COLUMBIA, Mo. (AP) — Students moving back to campus at the University of Missouri this week are being asked to avoid back-to-school parties and crowded bars and restaurants to help prevent further spread of the coronavirus.
Columbia Mayor Brian Treece, along with university and city officials, on Tuesday warned that unsafe gatherings could force the school to revert to remote learning. He also asked city residents to cooperate with efforts to reduce exposure to the virus, saying removing the option for in-person learning would also hurt the city's economy.
“None of us are in this alone,” Treece said. “Our individual actions affect the lives of everyone.”
Stephanie Browning, director of the Columbia/Boone County health department, said COVID-19 cases in Columbia would inevitably rise as students return but that "we do have some control here.”
As of Tuesday, Boone County had reported 1,462 confirmed cases since mid-March, with many cases in recent weeks among people college age or younger. During the seven days through Tuesday, 36.6% of the 181 confirmed new cases have been in people under age 25.
Mun Choi, president of the University of Missouri system and chancellor of the university, said they were reopening during “probably the most challenging period that we’ve faced in 75 years,” since the end of World War II.
“Our actions or lack of actions can have an impact on our community,” he said.
About 85% of the 1,575 freshmen are expected to move into dorms at St. Louis University this week before classes — many of them remote — begin Monday. The university will give students rapid COVID-19 tests before move in and those who test positive will stay in isolation rooms.

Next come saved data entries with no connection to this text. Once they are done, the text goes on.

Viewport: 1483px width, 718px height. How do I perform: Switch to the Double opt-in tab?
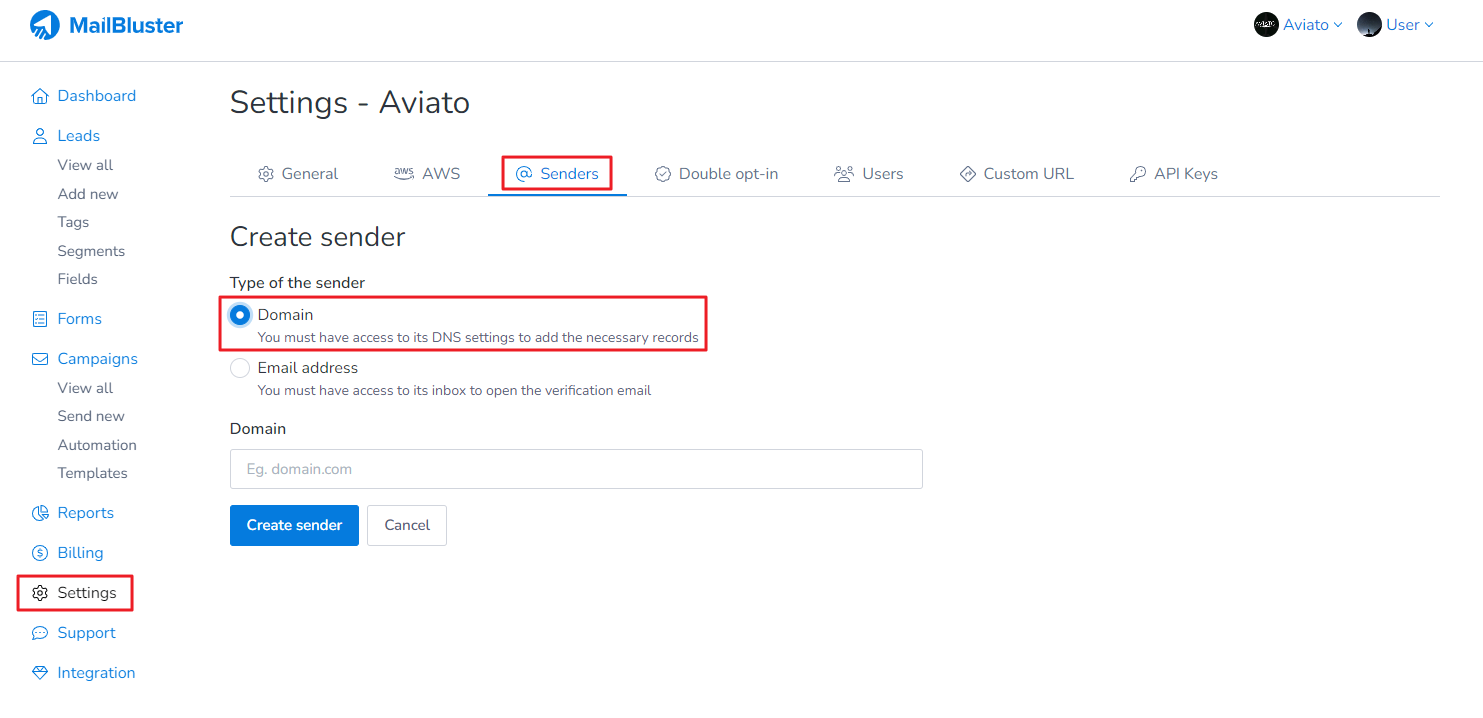coord(716,174)
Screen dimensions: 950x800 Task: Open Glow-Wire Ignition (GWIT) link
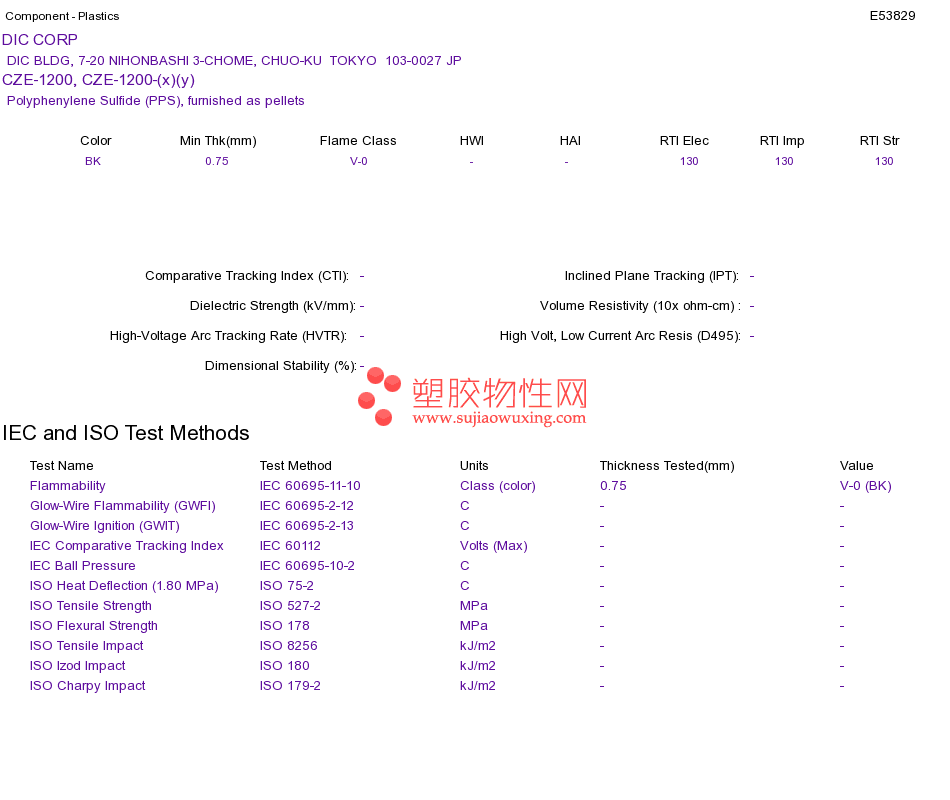coord(105,526)
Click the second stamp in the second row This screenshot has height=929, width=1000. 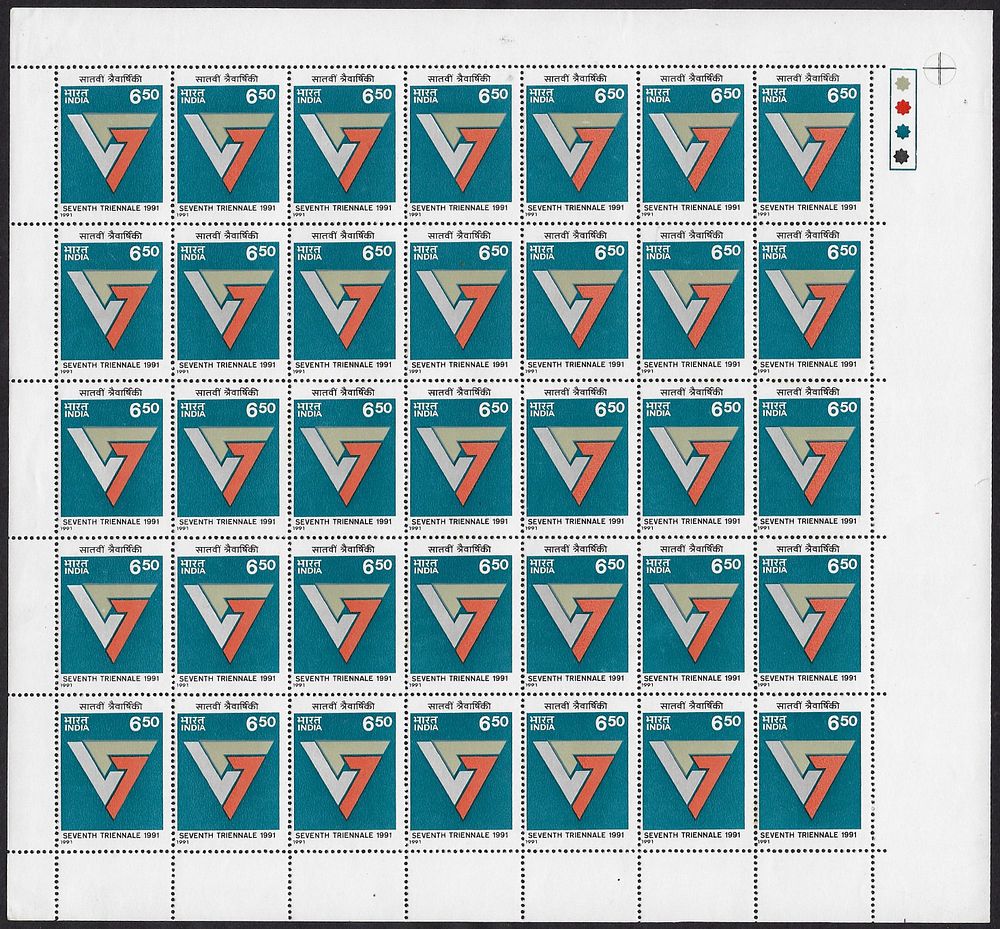228,301
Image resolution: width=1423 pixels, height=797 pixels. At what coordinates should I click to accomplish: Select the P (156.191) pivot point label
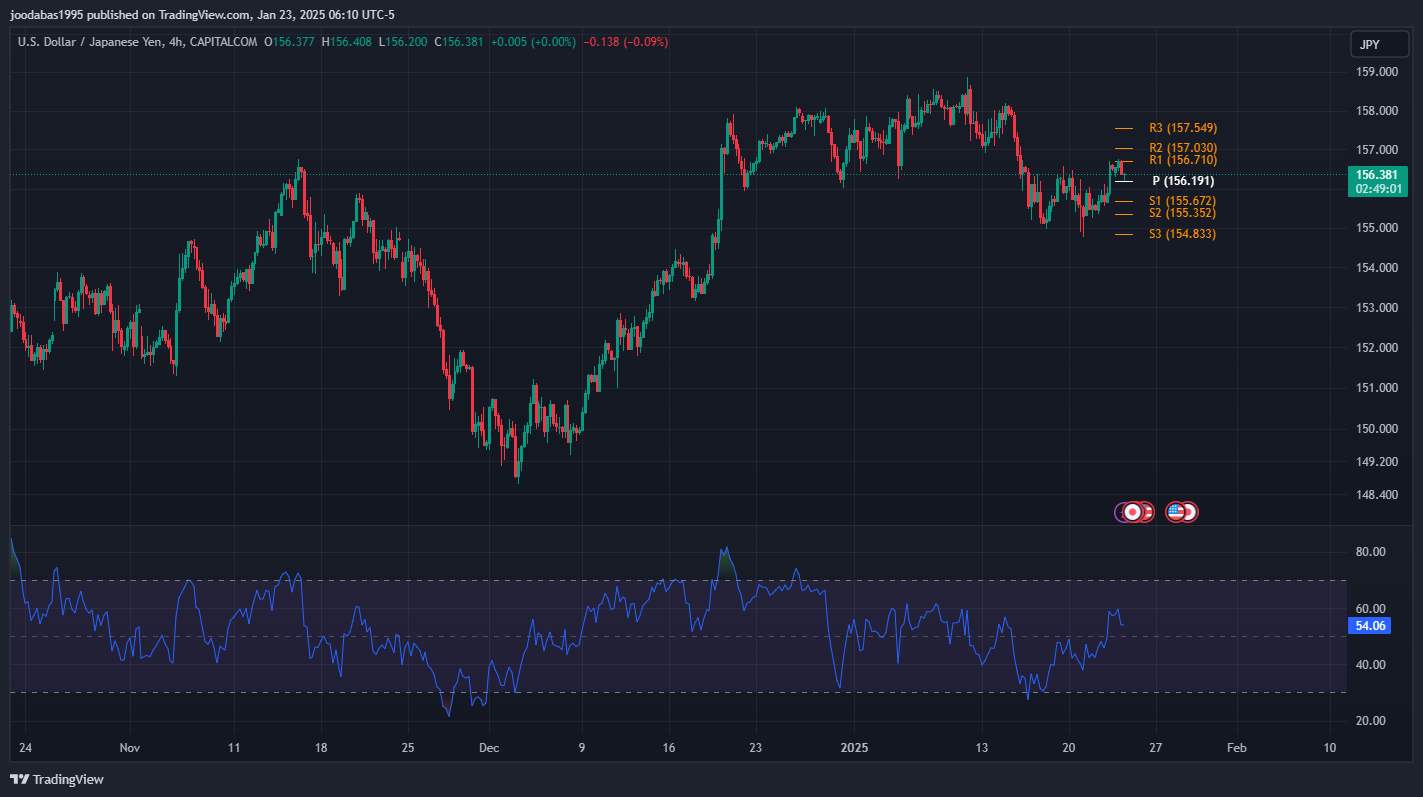[1183, 181]
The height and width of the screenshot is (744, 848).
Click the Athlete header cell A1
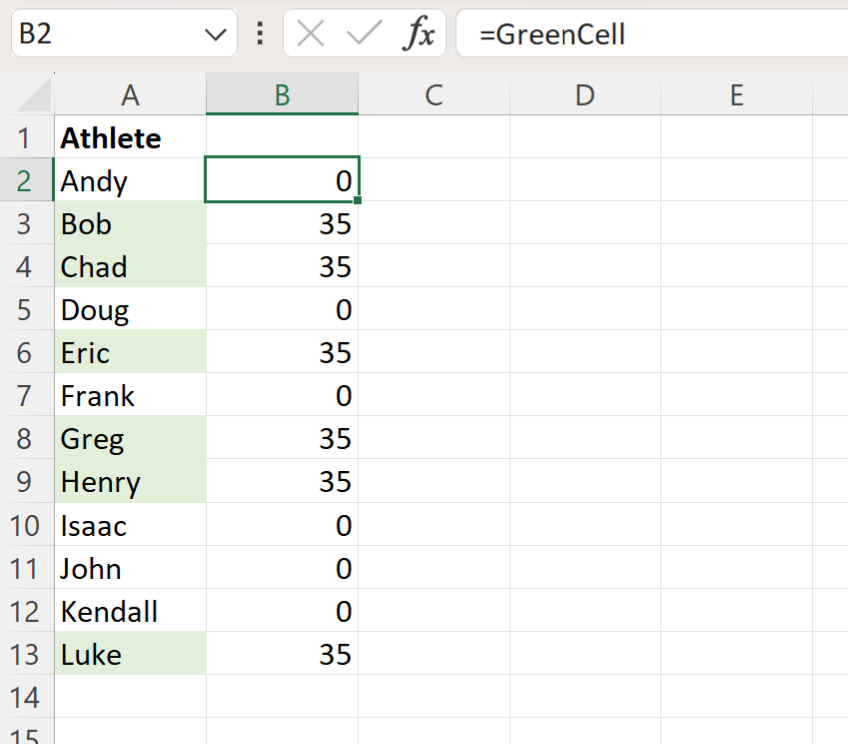point(130,138)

“Yes we have some protocols," said President Fred Pestello. "We’re not going to be able to shake hands and hug each other (but) overwhelmingly we heard from our student body that they want to be in community with each other.”
Bethany Riley, 18, of Wildwood, will move into Drury University in Springfield on Sunday, where all rooms are single occupancy this year. She said she’s nervous about being exposed to the virus, but feels confident in the university’s plans to prevent its spread, The St. Louis Post-Dispatch reported.
“I’m here to learn,” she said. “Going to college is a way to start my own life and get on my own path.”
Southeast Missouri State University in Cape Girardeau will hand out 10,000 “Protect the Nest” kits to students, faculty and staff before in-person classes begin Aug. 24. Each kit contains two face coverings, a 1-fluid-ounce vial of hand sanitizer and a card detailing best practices for staying safe during the pandemic.
Debbie Below, Southeast’s vice president for Enrollment Management and Student Success, said university officials were pleased how students, faculty and staff complied with safety protocols during in-person summer classes, The Southeast Missourian reported.
“We fully expect very substantial compliance (in fall) to the guidelines,” she said.